__Exercise goal__.
Would you restate, word for word, only the lines starting at the one with "Where should I" and ending with the final line of the entries below? Pictures stay out.

__Given data__.
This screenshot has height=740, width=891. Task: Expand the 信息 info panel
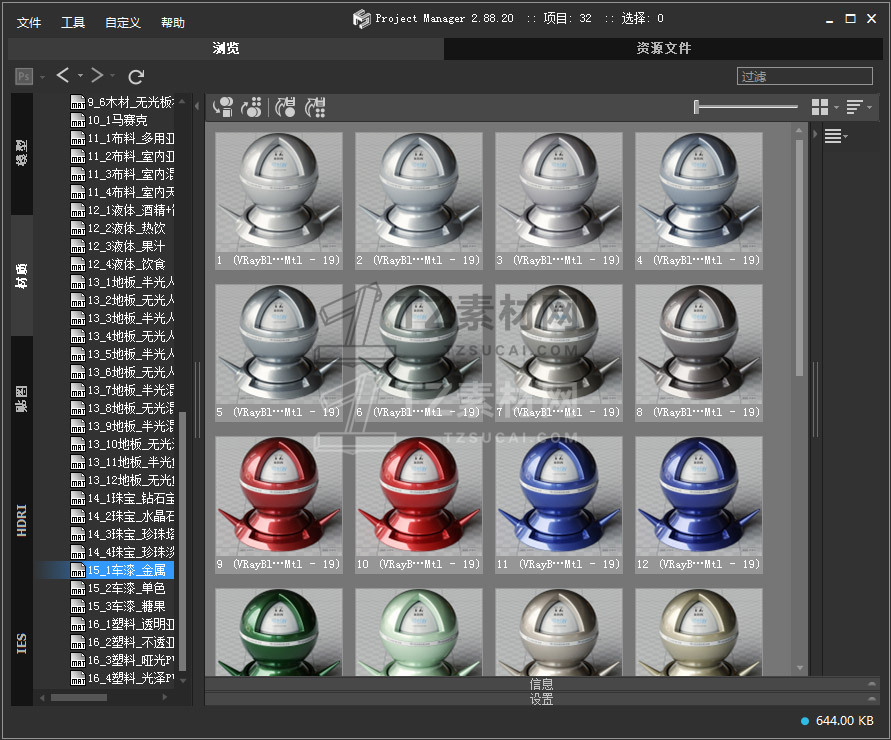click(540, 684)
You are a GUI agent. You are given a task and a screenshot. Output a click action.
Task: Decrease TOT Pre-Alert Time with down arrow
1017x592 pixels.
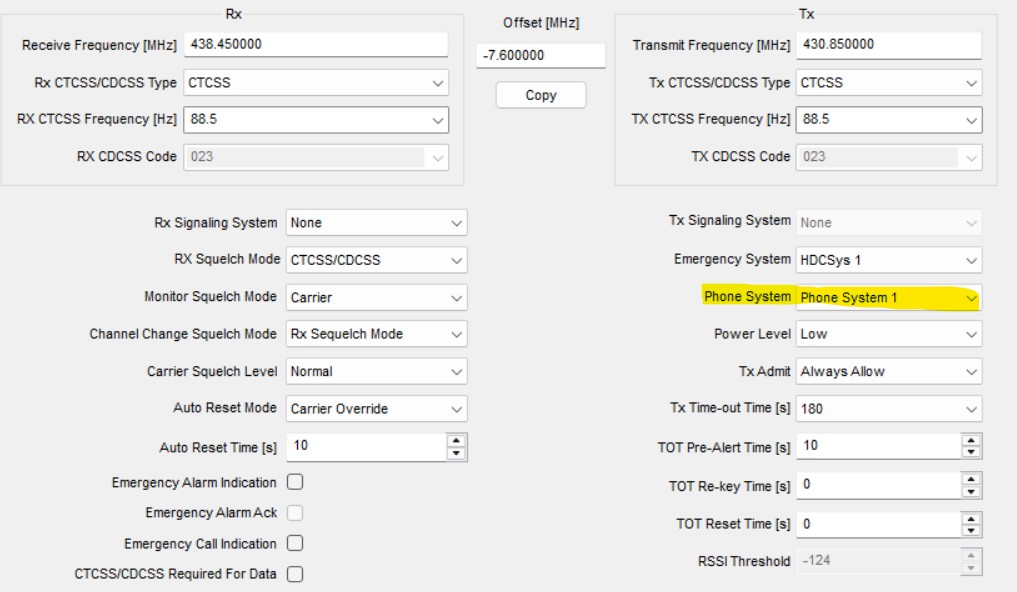971,452
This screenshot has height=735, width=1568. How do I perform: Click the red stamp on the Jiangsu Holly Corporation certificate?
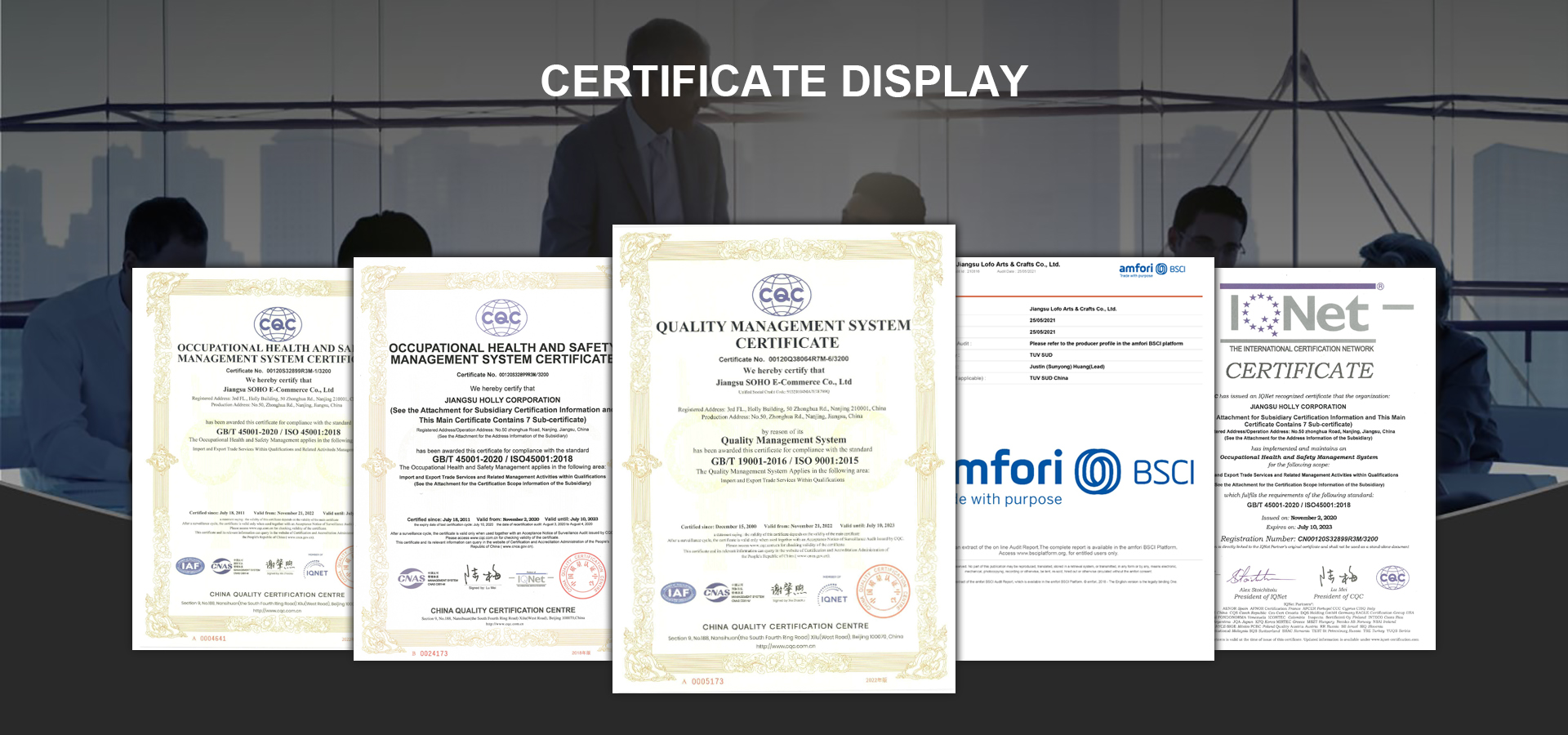(x=583, y=576)
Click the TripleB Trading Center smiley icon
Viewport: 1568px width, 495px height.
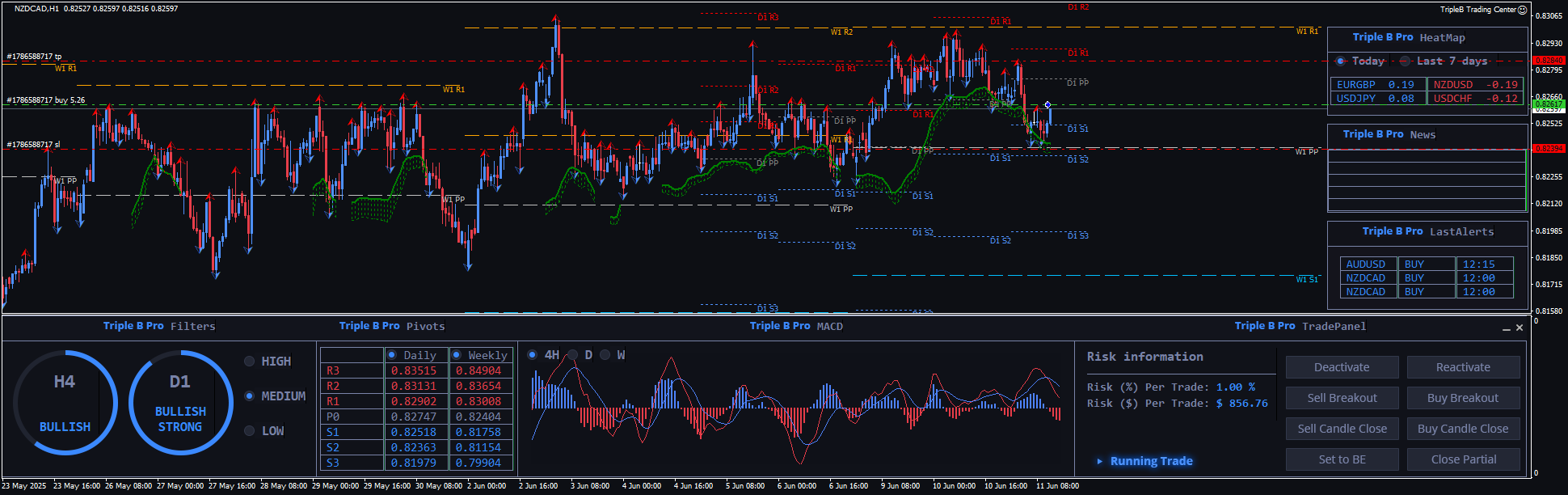click(1522, 10)
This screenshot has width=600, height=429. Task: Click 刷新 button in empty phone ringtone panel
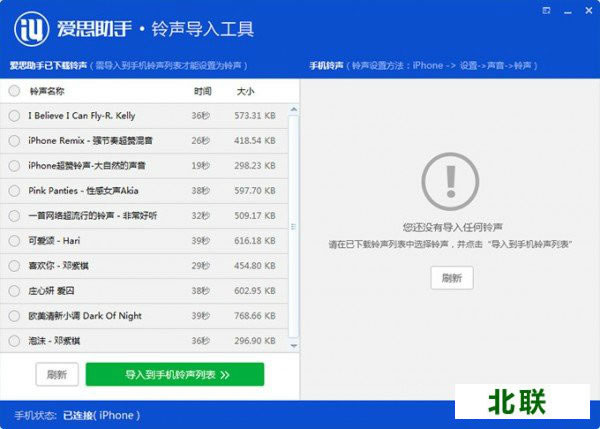pyautogui.click(x=451, y=278)
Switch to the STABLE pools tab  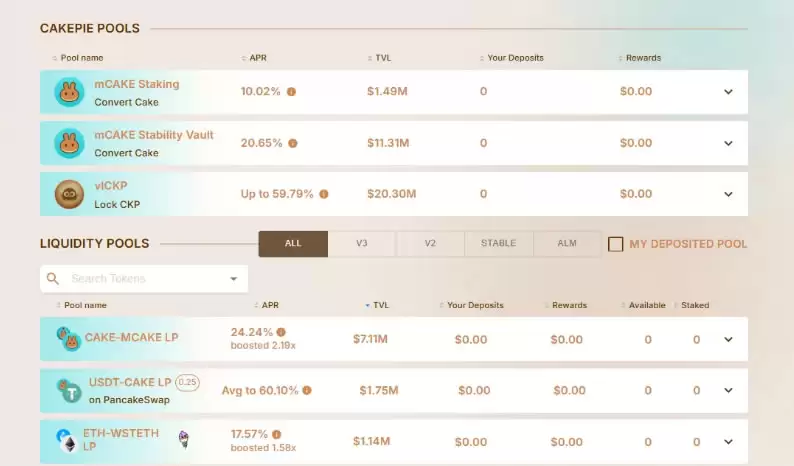point(498,244)
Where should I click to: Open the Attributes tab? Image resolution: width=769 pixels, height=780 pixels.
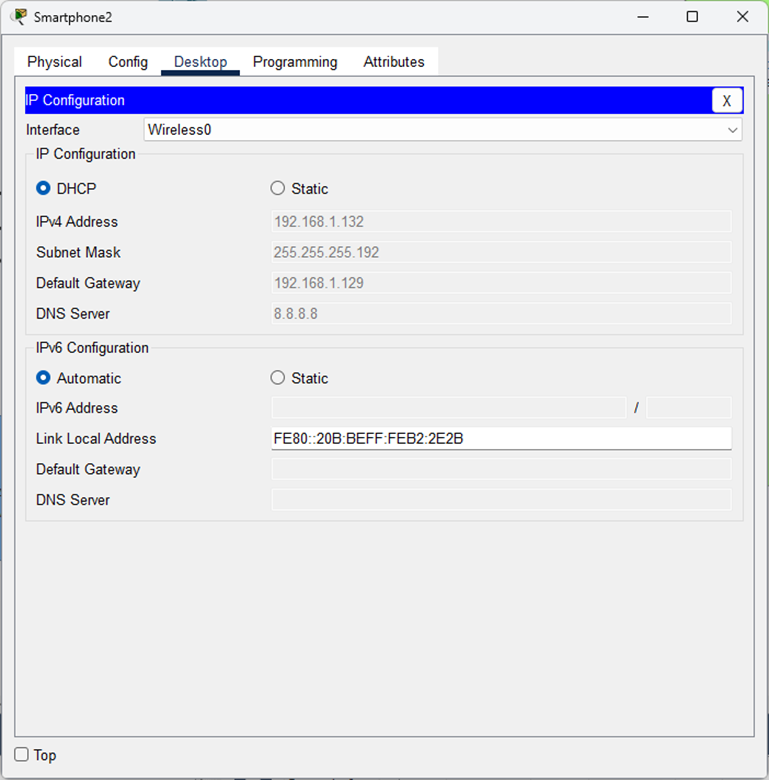[394, 62]
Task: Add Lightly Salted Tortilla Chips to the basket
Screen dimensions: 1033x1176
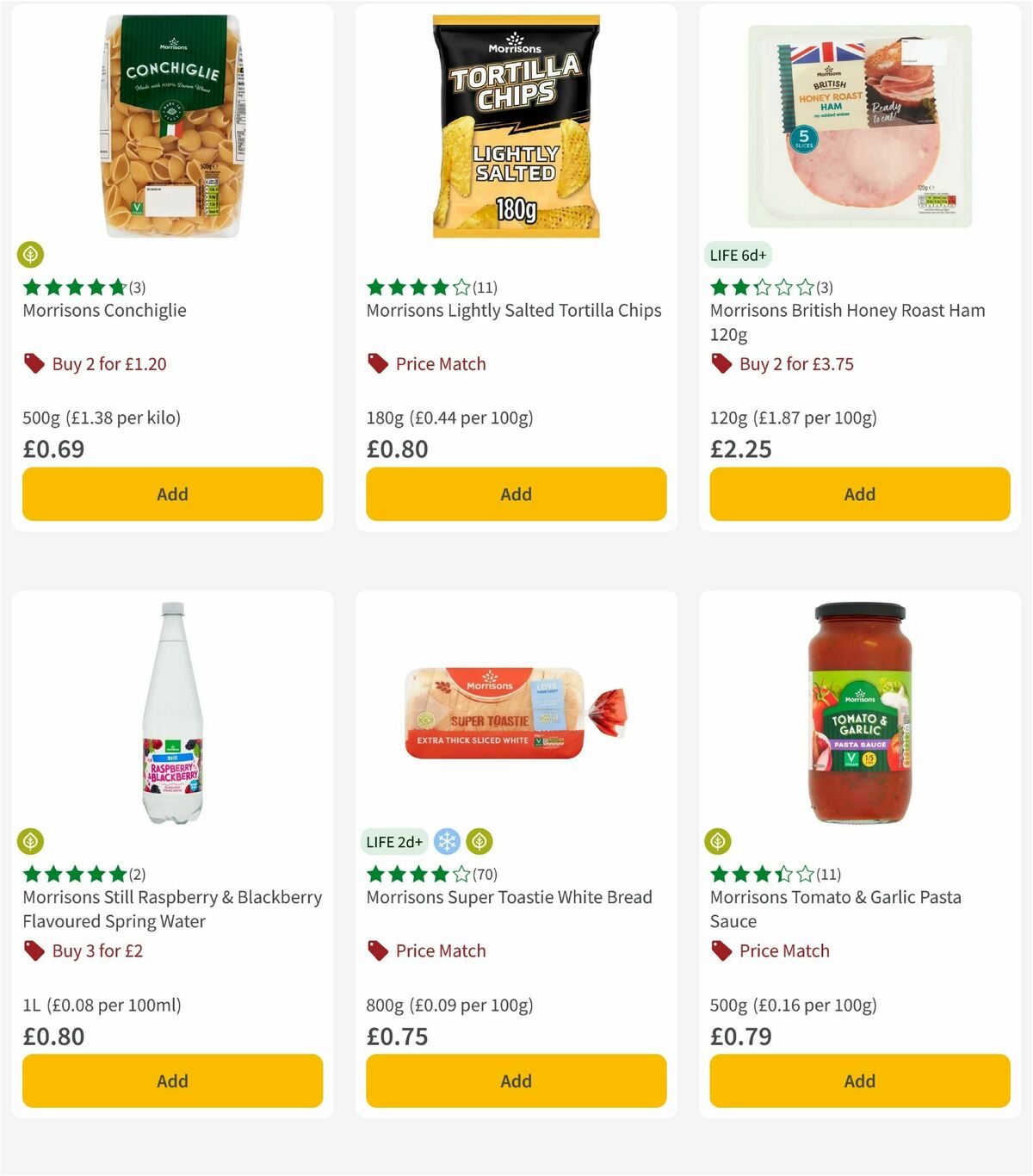Action: point(516,494)
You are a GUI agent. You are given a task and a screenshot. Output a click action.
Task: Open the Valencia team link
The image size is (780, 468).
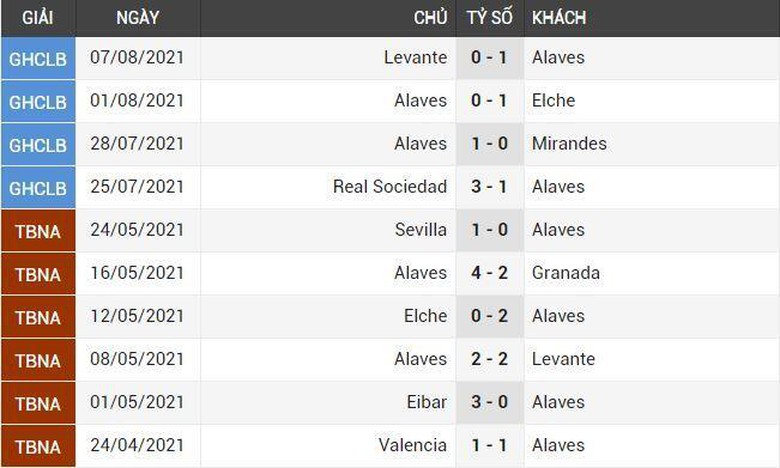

__Written solution__.
Where should I click to: Open the Attributes tab? Image resolution: width=769 pixels, height=780 pixels.
[394, 62]
Task: Add Lightly Salted Tortilla Chips to the basket
Screen dimensions: 1033x1176
Action: point(516,494)
You are a GUI agent. You are given a task and a screenshot. Output a click action.
Task: Open the Valencia team link
The image size is (780, 468).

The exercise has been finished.